Direktur Jenderal Mineral dan Batubara Kementerian ESDM, Tri Winarno menyampaikan HPM ditujukan untuk menciptakan industri pengolahan mineral nasional yang mandiri serta berdaya saing global.
Indonesia perlu memperkuat pengolahan mineral dalam negeri sehingga lebih banyak produk mineral yang mampu menopang pertumbuhan industri manufatur berbasis sumber daya alam ke depan.
“Larangan ekspor dan HPM adalah bagian dari peningkatan nilai tambah mineral. Ini amanat konstitusi, dan bukan kebijakan mendadak. Justru sejak diberlakukan, kita melihat mulai tumbuhnya investasi pada smelter-smelter baru,” kata Tri dalam Rapat Dengar Pendapat Komisi XII DPR RI akhir Mei 2025.
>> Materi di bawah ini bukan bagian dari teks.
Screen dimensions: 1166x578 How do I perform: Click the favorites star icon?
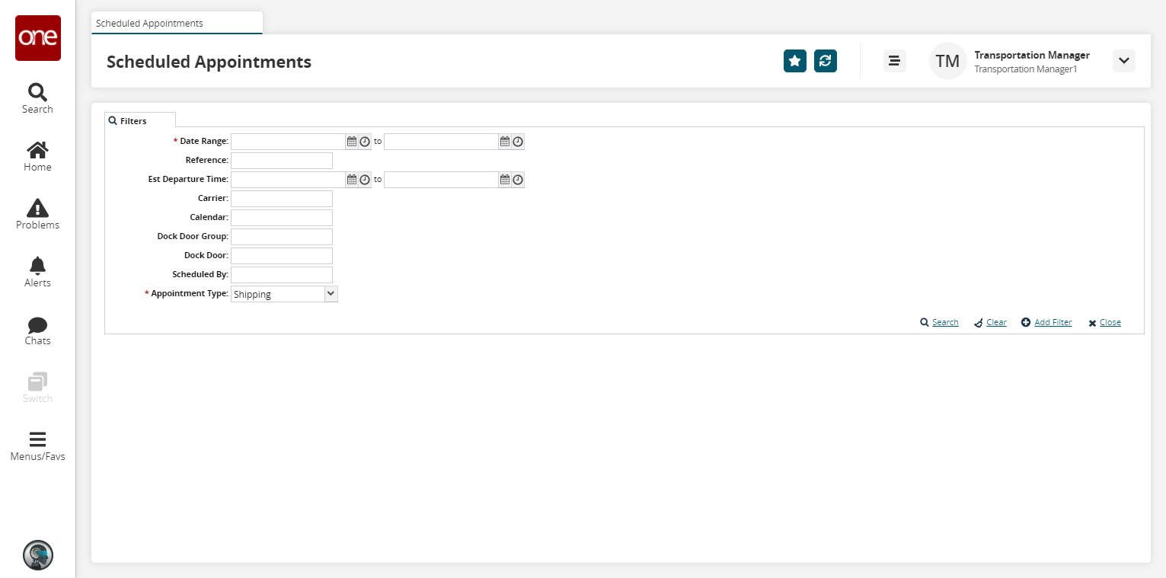point(794,61)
Tri menyoroti Smelter Grade Alumina Refinery (SGAR) di Kalimantan Barat sebagai contoh nyata dari hilirisasi yang berhasil. Proyek ini dikelola oleh PT Borneo Alumina Indonesia (BAI), perusahaan patungan antara INALUM dan ANTAM, Anggota Grup MIND ID.
Setelah larangan ekspor bijih bauksit diberlakukan pada Juni 2023, proyek SGAR dipercepat, kini SGAR telah beroperasi dan sukses melakukan pengiriman perdana ke Kuala Tanjung INALUM.
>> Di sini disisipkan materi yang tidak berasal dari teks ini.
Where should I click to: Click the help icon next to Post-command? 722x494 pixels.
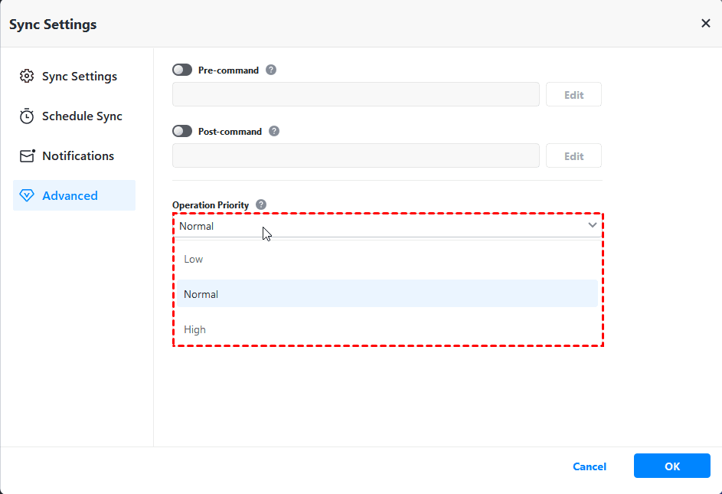coord(273,131)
Pengamat ekonomi energi Universitas Gadjah Mada, Fahmi Radhi, menilai kebijakan HPM merupakan instrumen fiskal yang dapat mengarahkan perilaku pelaku usaha untuk berorientasi pada hilirisasi.
“Selama ini ekspor bahan mentah lebih menguntungkan karena margin tinggi dan prosesnya cepat. Dengan HPM dan larangan ekspor, pemerintah menciptakan disinsentif agar pelaku usaha mau berinvestasi ke smelter,” ujarnya.